WHAT IS REQUIRED:
Exact reproduction of all the data is needed.

──────── SOURCE RECORDS ────────

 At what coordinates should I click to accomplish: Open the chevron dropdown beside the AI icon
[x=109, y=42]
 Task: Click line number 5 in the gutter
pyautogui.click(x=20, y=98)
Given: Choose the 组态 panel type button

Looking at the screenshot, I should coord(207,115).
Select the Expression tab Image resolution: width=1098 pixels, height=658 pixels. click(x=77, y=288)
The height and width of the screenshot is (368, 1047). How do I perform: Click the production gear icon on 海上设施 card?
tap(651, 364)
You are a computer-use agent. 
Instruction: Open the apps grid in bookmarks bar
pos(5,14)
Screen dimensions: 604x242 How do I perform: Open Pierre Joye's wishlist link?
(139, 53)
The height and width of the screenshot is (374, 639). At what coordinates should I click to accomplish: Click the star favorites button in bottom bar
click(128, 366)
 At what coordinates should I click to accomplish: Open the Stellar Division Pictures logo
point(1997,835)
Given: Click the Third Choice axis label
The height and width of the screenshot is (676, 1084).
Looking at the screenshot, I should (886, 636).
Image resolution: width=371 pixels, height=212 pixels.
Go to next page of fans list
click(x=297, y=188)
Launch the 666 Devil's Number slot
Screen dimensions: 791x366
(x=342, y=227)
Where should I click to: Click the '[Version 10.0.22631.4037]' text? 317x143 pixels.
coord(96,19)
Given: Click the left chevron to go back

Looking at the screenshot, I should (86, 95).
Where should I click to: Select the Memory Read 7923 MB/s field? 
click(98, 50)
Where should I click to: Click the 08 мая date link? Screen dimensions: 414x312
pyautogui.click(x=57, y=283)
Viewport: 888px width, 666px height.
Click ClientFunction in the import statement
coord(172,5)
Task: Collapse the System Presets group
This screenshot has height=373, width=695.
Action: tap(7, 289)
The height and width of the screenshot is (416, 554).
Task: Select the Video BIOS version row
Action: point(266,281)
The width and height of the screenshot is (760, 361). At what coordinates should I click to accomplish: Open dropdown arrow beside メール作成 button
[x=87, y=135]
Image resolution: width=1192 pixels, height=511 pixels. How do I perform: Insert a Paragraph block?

────────

ANSWER AREA:
 At what coordinates should I click to accomplish: Open the chevron dropdown beside the AI icon
[x=109, y=42]
 Task: Click line number 5 in the gutter
pyautogui.click(x=20, y=98)
Given: Choose the 组态 panel type button

Looking at the screenshot, I should coord(207,115).
Select the Expression tab Image resolution: width=1098 pixels, height=658 pixels. click(x=77, y=288)
The height and width of the screenshot is (368, 1047). How do I perform: Click the production gear icon on 海上设施 card?
tap(651, 364)
You are a computer-use agent. 
Instruction: Open the apps grid in bookmarks bar
pos(5,14)
Screen dimensions: 604x242 How do I perform: Open Pierre Joye's wishlist link?
(139, 53)
The height and width of the screenshot is (374, 639). At what coordinates should I click to accomplish: Click the star favorites button in bottom bar
click(128, 366)
 At what coordinates should I click to accomplish: Open the Stellar Division Pictures logo
point(1997,835)
Given: Click the Third Choice axis label
The height and width of the screenshot is (676, 1084).
Looking at the screenshot, I should (886, 636).
Image resolution: width=371 pixels, height=212 pixels.
Go to next page of fans list
click(x=297, y=188)
Launch the 666 Devil's Number slot
Screen dimensions: 791x366
(x=342, y=227)
Where should I click to: Click the '[Version 10.0.22631.4037]' text? 317x143 pixels.
coord(96,19)
Given: Click the left chevron to go back

Looking at the screenshot, I should (86, 95).
Where should I click to: Select the Memory Read 7923 MB/s field? 
click(98, 50)
Where should I click to: Click the 08 мая date link? Screen dimensions: 414x312
pyautogui.click(x=57, y=283)
Viewport: 888px width, 666px height.
Click ClientFunction in the import statement
coord(172,5)
Task: Collapse the System Presets group
This screenshot has height=373, width=695.
Action: tap(7, 289)
The height and width of the screenshot is (416, 554).
Task: Select the Video BIOS version row
Action: point(266,281)
The width and height of the screenshot is (760, 361). At what coordinates should I click to accomplish: Open dropdown arrow beside メール作成 button
[x=87, y=135]
Image resolution: width=1192 pixels, height=511 pixels. How do I perform: Insert a Paragraph block?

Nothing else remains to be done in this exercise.